In the long run, the trend of income growth in emerging markets will continue to drive global commodity demand. Also, the evolving manufacturing sector in China will spur commodity demand. Furthermore, the evolving trends of electrification in a low carbon world underpins the potential growth for Rio Tinto.

(Source: Presentation, Company Website)

Moreover, Fitch Ratings had affirmed the stable outlook with Long-Term Issuer Default Ratings at ‘A’. which reflects, strong financial profile and financial flexibility. Therefore, the Company is well-positioned to face weaker demand in commodities markets and economic downturn, to emerge strongly in future.

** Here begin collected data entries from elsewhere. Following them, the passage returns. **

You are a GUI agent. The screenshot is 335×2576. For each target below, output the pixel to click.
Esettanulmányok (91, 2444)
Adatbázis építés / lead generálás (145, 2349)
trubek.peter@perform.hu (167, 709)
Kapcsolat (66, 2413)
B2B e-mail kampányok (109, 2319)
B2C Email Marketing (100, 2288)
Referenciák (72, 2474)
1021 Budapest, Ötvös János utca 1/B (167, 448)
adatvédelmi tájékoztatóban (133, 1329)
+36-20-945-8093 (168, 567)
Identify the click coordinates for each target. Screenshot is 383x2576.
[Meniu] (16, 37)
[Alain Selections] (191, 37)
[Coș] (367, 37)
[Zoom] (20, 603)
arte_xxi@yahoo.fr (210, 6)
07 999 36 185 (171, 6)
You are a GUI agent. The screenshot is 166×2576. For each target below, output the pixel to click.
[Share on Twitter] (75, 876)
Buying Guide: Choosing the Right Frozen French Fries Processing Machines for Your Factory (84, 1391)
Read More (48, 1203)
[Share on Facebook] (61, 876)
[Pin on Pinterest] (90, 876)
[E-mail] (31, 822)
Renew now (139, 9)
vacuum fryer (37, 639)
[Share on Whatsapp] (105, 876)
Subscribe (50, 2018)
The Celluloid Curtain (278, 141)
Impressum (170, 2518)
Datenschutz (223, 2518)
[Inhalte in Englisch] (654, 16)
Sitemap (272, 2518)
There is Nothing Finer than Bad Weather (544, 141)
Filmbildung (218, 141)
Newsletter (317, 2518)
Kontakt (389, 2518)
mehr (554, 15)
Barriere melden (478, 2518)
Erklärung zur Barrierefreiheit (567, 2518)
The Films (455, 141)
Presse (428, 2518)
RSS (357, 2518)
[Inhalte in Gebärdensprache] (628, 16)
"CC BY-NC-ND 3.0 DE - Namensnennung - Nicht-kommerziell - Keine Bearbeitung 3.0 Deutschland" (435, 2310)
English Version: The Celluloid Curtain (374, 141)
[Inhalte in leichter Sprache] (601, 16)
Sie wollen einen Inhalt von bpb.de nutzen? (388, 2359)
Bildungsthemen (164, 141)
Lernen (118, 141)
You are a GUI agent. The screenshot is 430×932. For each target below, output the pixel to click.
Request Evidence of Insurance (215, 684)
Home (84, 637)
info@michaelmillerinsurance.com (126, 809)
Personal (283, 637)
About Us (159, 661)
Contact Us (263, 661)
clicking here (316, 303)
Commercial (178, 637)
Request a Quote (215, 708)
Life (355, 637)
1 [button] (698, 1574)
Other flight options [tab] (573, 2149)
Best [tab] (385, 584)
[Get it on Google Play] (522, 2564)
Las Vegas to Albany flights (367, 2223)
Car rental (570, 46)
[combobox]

Considering the decent operating and financial performance, higher profitability margins, lower debt, decent dividend growth rate, and support from the valuation as done using the above method, we have given a “BUY” recommendation on Rio Tinto at the current price of GBX 4,706.00 (as on 2 September 2020, before the market close at 8:27 AM GMT+1), with lower-double digit upside potential based on 6.35x EV/NTM EBITDA (approx.) on FY20E EBITDA (approx.).

 

*All forecasted figures and Peer information have been taken from Refinitiv, Thomson Reuters.

*Dividend Yield may vary as per the stock price movement.